Dataset excerpts –
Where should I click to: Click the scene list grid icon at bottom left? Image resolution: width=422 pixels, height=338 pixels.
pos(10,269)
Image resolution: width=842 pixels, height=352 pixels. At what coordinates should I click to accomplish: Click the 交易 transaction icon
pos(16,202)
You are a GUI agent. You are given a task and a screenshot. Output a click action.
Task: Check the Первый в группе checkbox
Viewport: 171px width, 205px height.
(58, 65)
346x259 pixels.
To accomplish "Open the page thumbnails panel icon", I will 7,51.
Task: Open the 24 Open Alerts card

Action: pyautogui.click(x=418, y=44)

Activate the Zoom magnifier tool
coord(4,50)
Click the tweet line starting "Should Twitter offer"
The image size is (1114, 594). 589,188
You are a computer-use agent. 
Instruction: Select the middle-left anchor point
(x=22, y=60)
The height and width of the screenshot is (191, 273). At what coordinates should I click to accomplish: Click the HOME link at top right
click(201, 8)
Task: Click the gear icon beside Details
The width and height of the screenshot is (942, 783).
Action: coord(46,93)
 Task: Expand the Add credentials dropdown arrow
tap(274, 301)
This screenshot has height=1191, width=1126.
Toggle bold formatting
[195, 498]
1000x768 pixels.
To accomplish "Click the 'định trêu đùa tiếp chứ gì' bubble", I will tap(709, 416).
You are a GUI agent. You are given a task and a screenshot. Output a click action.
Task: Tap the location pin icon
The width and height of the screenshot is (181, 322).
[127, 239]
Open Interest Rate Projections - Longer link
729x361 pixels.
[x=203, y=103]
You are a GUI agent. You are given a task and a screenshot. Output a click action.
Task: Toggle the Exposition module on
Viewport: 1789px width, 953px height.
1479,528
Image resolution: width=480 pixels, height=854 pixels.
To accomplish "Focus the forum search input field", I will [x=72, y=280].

Problem description – Repeat the listing above with every instance of "screenshot" switched to "screen capture", leaving all other text unchanged.

The reply –
Where should I click to: Click the scene list grid icon at bottom left? Image resolution: width=422 pixels, height=338 pixels.
pos(10,269)
Image resolution: width=842 pixels, height=352 pixels. At what coordinates should I click to accomplish: Click the 交易 transaction icon
pos(16,202)
You are a GUI agent. You are given a task and a screen capture. Output a click action.
Task: Check the Первый в группе checkbox
Viewport: 171px width, 205px height.
(58, 65)
346x259 pixels.
To accomplish "Open the page thumbnails panel icon", I will 7,51.
Task: Open the 24 Open Alerts card

Action: pyautogui.click(x=418, y=44)

Activate the Zoom magnifier tool
coord(4,50)
Click the tweet line starting "Should Twitter offer"
The image size is (1114, 594). 589,188
You are a computer-use agent. 
Instruction: Select the middle-left anchor point
(x=22, y=60)
The height and width of the screen capture is (191, 273). At what coordinates should I click to accomplish: Click the HOME link at top right
click(201, 8)
Task: Click the gear icon beside Details
The width and height of the screen capture is (942, 783).
Action: coord(46,93)
 Task: Expand the Add credentials dropdown arrow
tap(274, 301)
This screen capture has height=1191, width=1126.
Toggle bold formatting
[195, 498]
1000x768 pixels.
To accomplish "Click the 'định trêu đùa tiếp chứ gì' bubble", I will tap(709, 416).
You are a GUI agent. You are given a task and a screen capture. Output a click action.
Task: Tap the location pin icon
The width and height of the screen capture is (181, 322).
[127, 239]
Open Interest Rate Projections - Longer link
729x361 pixels.
[x=203, y=103]
You are a GUI agent. You are given a task and a screen capture. Output a click action.
Task: Toggle the Exposition module on
Viewport: 1789px width, 953px height.
1479,528
Image resolution: width=480 pixels, height=854 pixels.
To accomplish "Focus the forum search input field", I will [x=72, y=280].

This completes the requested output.